Close observers of state legislatures say that action in Democrat-dominated states may soon run its course and that about half the states are likely to remain entrenched against gay marriage because of their conservative cast.
Interviewed this week, Theodore Olson, who argued in the Supreme Court against the California ban on gay marriage, said advocates believe they eventually will need a ruling rooted in the U.S. Constitution to make gay marriage legal nationwide.
“We have to win at some point on a national level because not all the states are going to legalize it,” Olson said. He would not discount the possibility that the justices would rule broadly this month for gay men and lesbians but said advocates were thinking of the next phase anyway.
Olson and other lawyers seeking a constitutional marriage right say a model state for the next court challenge would be one that meets two main criteria. It would be a place where voters were unlikely to approve gay marriage in the near future, because approval would render any lawsuit moot. Ideally the state also would be in a region where judges are inclined to strike down a ban on same-sex unions, as happened in the U.S. Court of Appeals for the 9th Circuit covering California.
One such state might be Virginia, which defined marriage as only between a man and woman in a 2006 state constitutional amendment. It also is one of the five states in the U.S. Court of Appeals for the 4th Circuit. Because of Democratic President Barack Obama’s appointments in recent years, that bench has a strong majority of Democratic appointees and may vote more liberally.
Charles Cooper, who argued for the California ban at the Supreme Court in the case of Hollingsworth v. Perry, declined to comment on his side’s next steps pending a ruling.
A Civil Rights Saga
While more developments lie ahead, the legal fight over gay marriage already constitutes one of the most concentrated civil rights sagas in U.S. history. Just 20 years ago the Hawaii Supreme Court ruled that its state constitution could allow gay marriage, prompting a nationwide backlash and spurring Congress and a majority of states, including Hawaii, to pass laws defining marriage as between only a man and woman.
In 2003, when the top court of Massachusetts established a right to same-sex marriage under its constitution, the action triggered another backlash as states then adopted constitutional amendments against such unions. Five years later, the tide began to reverse, and states slowly began joining Massachusetts in permitting lesbians and gay men to marry. Most of those states are in the Northeast.

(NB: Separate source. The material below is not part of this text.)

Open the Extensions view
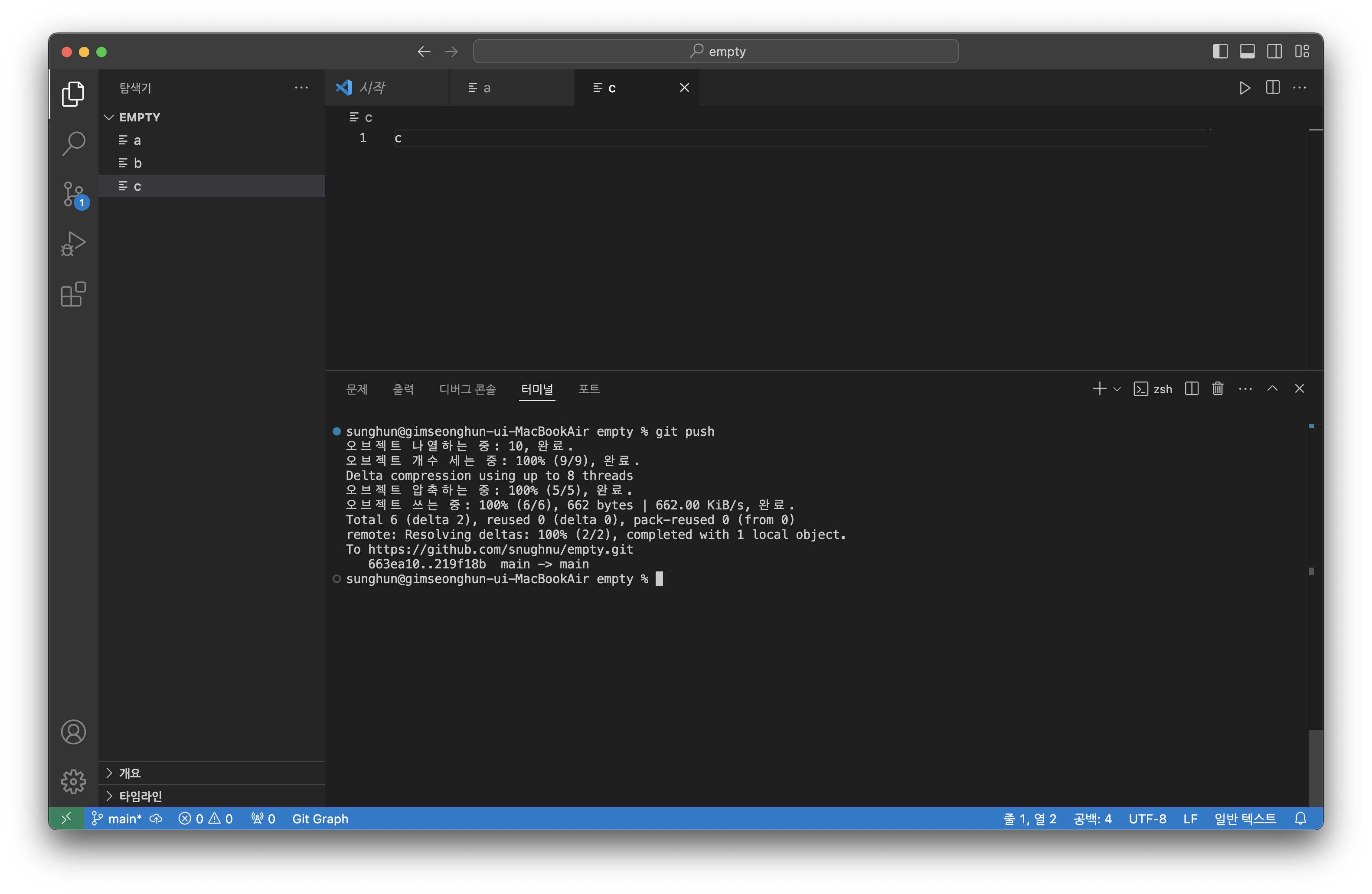 pos(73,294)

Opinion polls show a steady increase in public support for gay marriage, and this month the Pew Research Center found that 51 percent of Americans now favor allowing it. That poll also found that three-quarters of people responding believed legal recognition of same-sex marriage nationwide would happen one day.

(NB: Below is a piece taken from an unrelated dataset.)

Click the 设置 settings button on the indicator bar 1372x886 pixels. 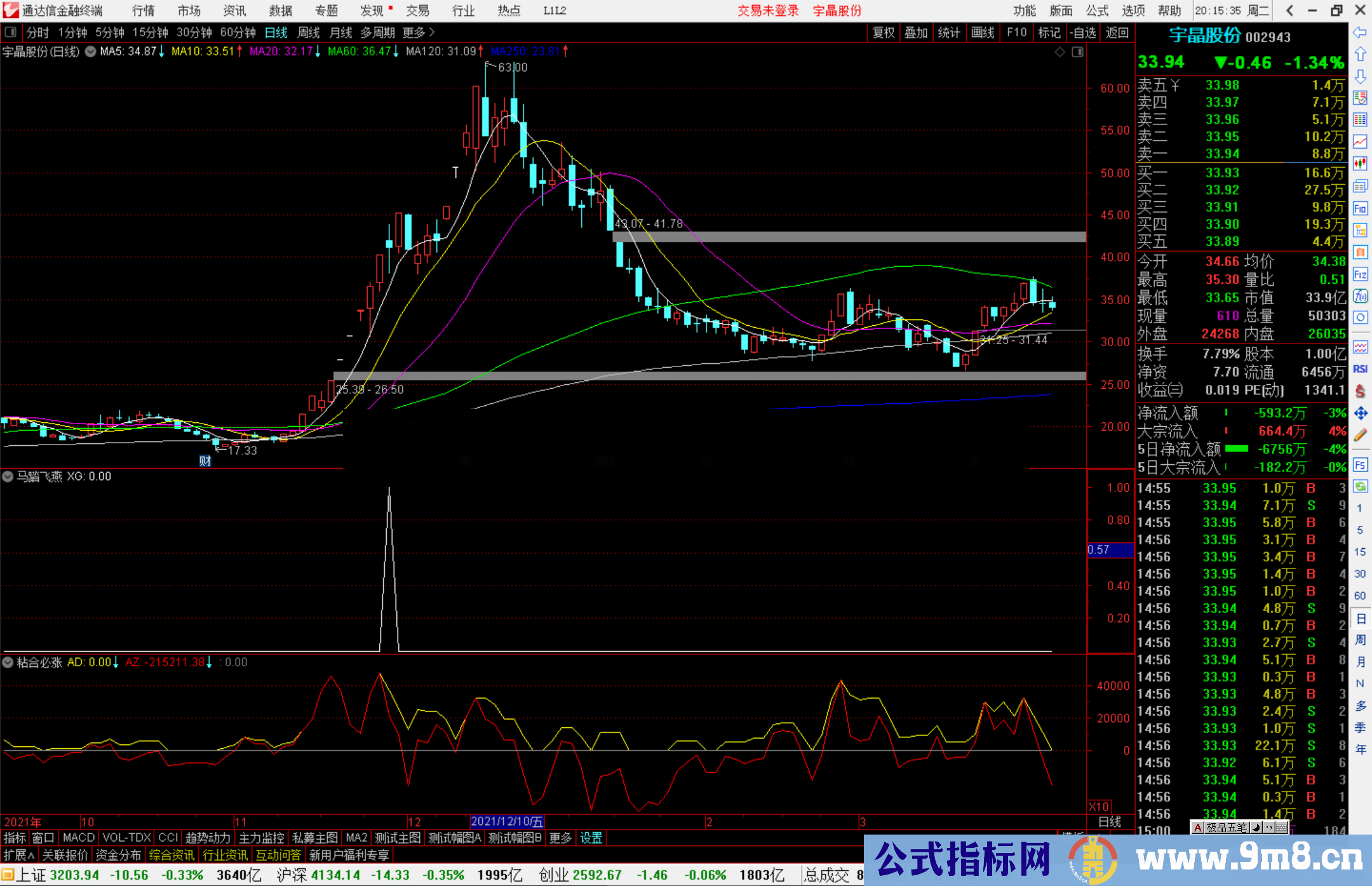coord(591,838)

That day might not be so soon.
“There may be a slim national majority for same-sex marriage, but there isn’t a majority in a large number of states,” said Jack Tweedie, director of the children and families program at the National Conference of State Legislatures. Tweedie noted that a majority of states have reinforced their opposition to gay marriage with constitutional amendments in the past decade. About 30 states now have such bans on the books.
Gay rights advocates say if the court strikes down the law denying federal benefits in the case of United States v. Windsor, state action on same-sex marriage might accelerate, especially in states that already allow civil unions for gays and lesbians. Still, lawyer David Codell, who specializes in gay legal rights and is a director at UCLA’s Williams Institute, predicted some states would never go that route on their own.
“It seems likely that at some point a constitutional ruling from the court will be necessary for full equality nationwide,” he said. “The issue remains tougher than people think.”